The present study - which involved a total of 588 participants - provides further evidence that the behavioral immune system was triggered by the COVID-19 pandemic in early 2020 and that it targets foreigners. Further, the researchers conclude that the more people perceived the infection as a threat to their lives, the more sensitive to feelings of disgust they became, and, as a result, they channeled them towards foreigners.

As evidence, how likely the participants were to distance themselves from foreigners turned out to have no correlation to how likely in general they were to be repelled by similarly disgusting stimuli in other contexts. To measure proneness to disgust, the researchers asked the participants to rate 21 situations referring to three disgust domains: moral disgust (e.g. students cheating to get good grades), pathogen disgust (e.g. standing close to a person who has body odor) and sexual disgust (e.g. performing oral sex).

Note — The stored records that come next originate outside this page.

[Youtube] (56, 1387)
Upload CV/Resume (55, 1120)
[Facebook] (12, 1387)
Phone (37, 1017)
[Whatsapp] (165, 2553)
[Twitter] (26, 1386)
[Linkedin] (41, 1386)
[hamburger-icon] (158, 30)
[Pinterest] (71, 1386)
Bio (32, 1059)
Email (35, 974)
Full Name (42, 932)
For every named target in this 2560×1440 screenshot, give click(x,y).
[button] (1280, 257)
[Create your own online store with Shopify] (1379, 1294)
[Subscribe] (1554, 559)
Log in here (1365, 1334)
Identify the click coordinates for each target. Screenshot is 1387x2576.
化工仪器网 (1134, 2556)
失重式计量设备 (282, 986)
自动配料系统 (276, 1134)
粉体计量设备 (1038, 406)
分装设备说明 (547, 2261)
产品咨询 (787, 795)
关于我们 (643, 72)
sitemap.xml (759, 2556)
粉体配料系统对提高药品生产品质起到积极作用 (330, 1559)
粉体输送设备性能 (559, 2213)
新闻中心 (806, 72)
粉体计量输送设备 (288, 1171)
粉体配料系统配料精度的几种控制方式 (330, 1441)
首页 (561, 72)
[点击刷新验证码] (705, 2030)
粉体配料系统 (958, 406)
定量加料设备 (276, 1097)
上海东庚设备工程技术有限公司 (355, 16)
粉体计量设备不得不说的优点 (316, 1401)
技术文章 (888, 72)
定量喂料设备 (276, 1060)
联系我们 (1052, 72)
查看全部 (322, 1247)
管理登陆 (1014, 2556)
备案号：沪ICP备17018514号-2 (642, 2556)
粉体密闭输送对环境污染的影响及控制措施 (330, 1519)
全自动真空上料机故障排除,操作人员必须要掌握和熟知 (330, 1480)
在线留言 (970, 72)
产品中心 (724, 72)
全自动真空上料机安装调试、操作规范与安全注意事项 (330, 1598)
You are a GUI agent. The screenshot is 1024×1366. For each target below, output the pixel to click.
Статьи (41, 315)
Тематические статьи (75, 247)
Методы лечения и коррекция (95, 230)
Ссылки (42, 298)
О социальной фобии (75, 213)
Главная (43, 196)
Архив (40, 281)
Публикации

Additionally, the present study found correlation between people’s germ aversion and avoidance of foreigners. However, this time, the researchers didn’t register growing dislike for foreign people as an intermediate step. This might be due to germ aversion being rather a matter of action than perception.  

“Among the numerous threats indicated by social psychologists to play an important role in shaping prejudice, xenophobia, and social distancing toward outgroup members, there are those which are related to disease. During pandemics, including the COVID-19 pandemic, when the threat to our lives becomes real, investigating the consequences of disease threats on social cognition and behavior is highly important,”

says Prof. Aleksandra Szymkow, lead author of the study.

“Although we are careful in giving priority to this idea, as social attitudes toward outgroups have been shown to have various origins, our results suggest that in times of elevated disease threat, the behavioral immune system can be an important framework for understanding social distancing tendencies,”

she further emphasises.


Research article:

Szymkow, A., Frankowska, N., & Gałasińska, K. (2021). Social Distancing From Foreign Individuals as a Disease-Avoidance Mechanism: Testing the Assumptions of the Behavioral Immune System Theory During the COVID-19 Pandemic. Social Psychological Bulletin, 16(3), 1-28.